25 Temmuz 1785'te, ABD bayrağı taşıyan ilk gemi Cezayir açıklarında Osmanlı gemileri tarafından ele geçirildi. Bu gemi, Boston Limanına bağlı, Kaptan Isaak Stevens'in idaresindeki Maria idi. Arkasından Philadelphia Limanına bağlı, Kaptan O'Brien'in Dauphin'i de aynı akıbete uğradı. 1793 ekim ve kasım aylarında 11 ABD gemisi daha Osmanlıların eline geçti. Amerikan Kongresi, 27 Mart 1794 tarihinde, Osmanlı denizcilerine karşı koyacak güçte savaş gemileri inşa edilmesi veya satın alınması için, Başkan George Washington’a 700 bin altına yakın harcama yetkisi verdi. 5 Eylül 1795'te ABD bu tehdide karşı bir anlaşma yapmayı kabul etti.
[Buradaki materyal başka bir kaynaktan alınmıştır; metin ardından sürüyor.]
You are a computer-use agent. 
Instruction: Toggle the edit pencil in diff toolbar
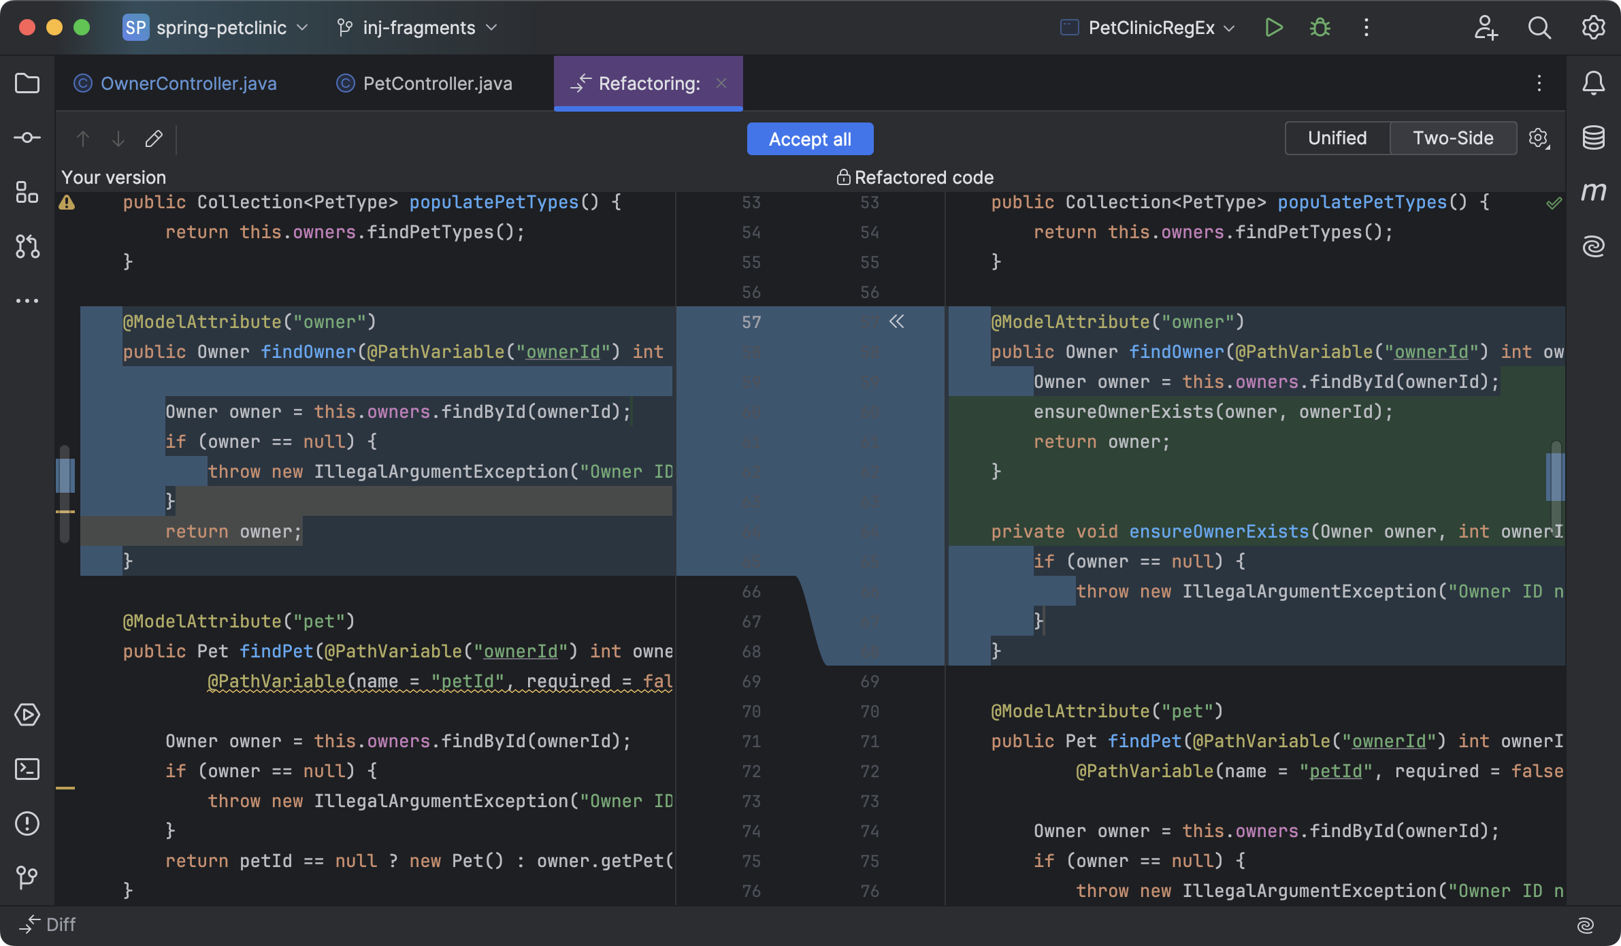click(x=154, y=139)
Bu anlaşmaya göre ABD, Cezayir'deki esirlerin iadesi ve gerek Atlas Okyanusunda gerekse Akdeniz'de ABD sancağı taşıyan hiçbir gemiye dokunulmaması karşılığında, tek sefere mahsus 642 bin altın ve yılda 12 bin Osmanlı altını (21.600 dolar) ödeyecekti. Anlaşmanın en dikkat çeken tarafı orijinal metinde olduğu iddia edilen, kimine göre sonraları Cezayir Amerikan Konsolosu tarafından anlaşmaya eklenmiş olduğu varsayılan 11. maddesinde, ‘İslam dinine mensup olanlara karşı savaş ya da fiilen düşmanlık yapılmayacağına’ ilişkin güvencede, ‘ABD Hristiyan dini üzerine kurulmamıştır’ ifadesine yani ‘laiklik’ vurgusuna yer verilmiş olması oldukça dikkat çekicidir. Bazı araştırmacılara göre 11. maddeyi içeren İngilizce metin ABD Senatosu tarafından oybirliğiyle onaylanmasına rağmen, 11. maddeyi içeren sayfanın anlaşmanın Arapça versiyonunda bulunmadığı iddia ediliyor. Frank Lambert’e göre, Güvenceler 1797 Trablus Antlaşmasında yer alıyordu ve dinin anlaşmanın yorumlanma ve uygulanma şeklini yönetmeyeceği konusunda ısrar ederek Müslüman devletin korkularını gidermeyi amaçlanıyordu. 

Başta da belirttiğim gibi deneyimler insanları da devletleri de büyütür. Deneyimlerden çıkarılan derslerle en dikenli yollarda bile pamuklar üstünde yürür gibi ilerleyiverirsiniz. Tarihimizle harmanladığımız deneyimlerimizin devlet aklıyla biçimlendirilmesini, bugünün Doğu Akdeniz politikasının sağlamlaştırılması için kullanmamızı diliyorum.